The value of global mergers and acquisition (M&A) has declined by 27.4 per cent to $1.8trillion between January and August 2016, according to data obtained by THISDAY on Monday. The data contained in the Global Merger Report showed that value of M &A was $2.5 trillion between January and August 2015.
However, is has declined by 27.4 per cent this year. Monthly analysis of the data indicated that the value fell by 34.7 per cent to 946 deals worth $182.2 billion, the lowest value since August 2013.
Private equity was less active on the buyout side in August 2016 with only 138 deals worth $18.9 billion, down 51.3 per cent by value compared to the same period last year (199 deals worth $38.9 billion).
“Exits, on the other hand, were relatively stable with 138 deals worth $42.3 billion, a slight 1.1% decrease compared to August 2015 ($42.8 billion). Energy, Mining & Utilities (EMU) was the most active sector in August, contributing 15.8 per cent to the total global market share with 84 deals worth $28.8 billion, despite a 28.1 per cent drop compared to August 2015 ($40 billion),” Mergermarket intelligence said.

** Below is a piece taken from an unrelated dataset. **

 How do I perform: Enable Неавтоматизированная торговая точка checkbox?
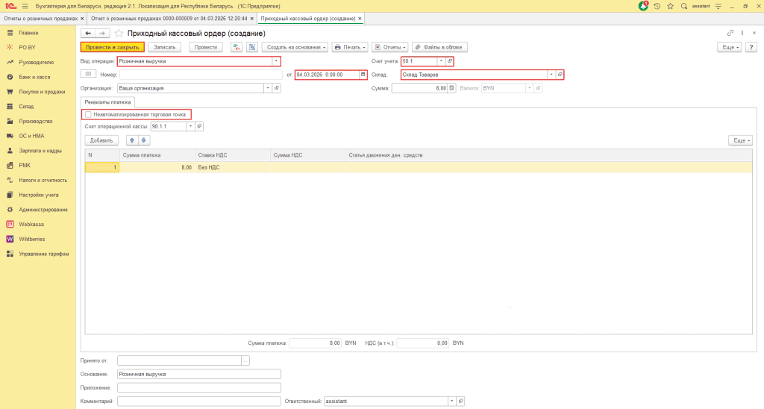pos(89,115)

M&A activity targeting the Middle East & Africa region during August stood at 24 deals, worth $2.8 billion, showing a decline of 10.9 per cent compared to August 2015 when 30 deals, worth $3.1 billion was recorded. The highest valued inbound deal saw Singapore-based investment firm Yangon Investment acquiring a 52.3 per cent stake in Israeli insurance firm The Phoenix Holdings, for a total of $518 million.
In Africa, despite an overall decline in deals targeting the rest of the world, South Africa continues to dominate the region’s outbound M&A activity, accounting for a 39.2 per cent share in total outbound deal value. This figure has decreased 12.3 per cent by value to $5.9 billion in 2016, down from US$6.7bn during the same period of 2015. The deal volume, however, has increased by six to reach 21 deals to date in 2016.
According to Mergermarket intelligence, while cash-rich South African companies will continue to eye opportunities for diversification and exposure to hard currencies, many will wait to see how the British exit from the European Union (EU) could impact European growth prospects.
The continent has been one of the favoured deal destinations for South African growth due to similar time zones, relatively cheap debt and exposure to hard currency.
Domestic activity remained strong throughout 2016, with 118 deals worth $32.1 billion, representing a 192.9 per cent rise in deal value compared to the same period in 2015 ($11.0 billion in 175 deals). The transaction between South African firms Redefine Income Fund and The Pivotal Fund, valued at $756 million, was the largest deal targeting the region in August.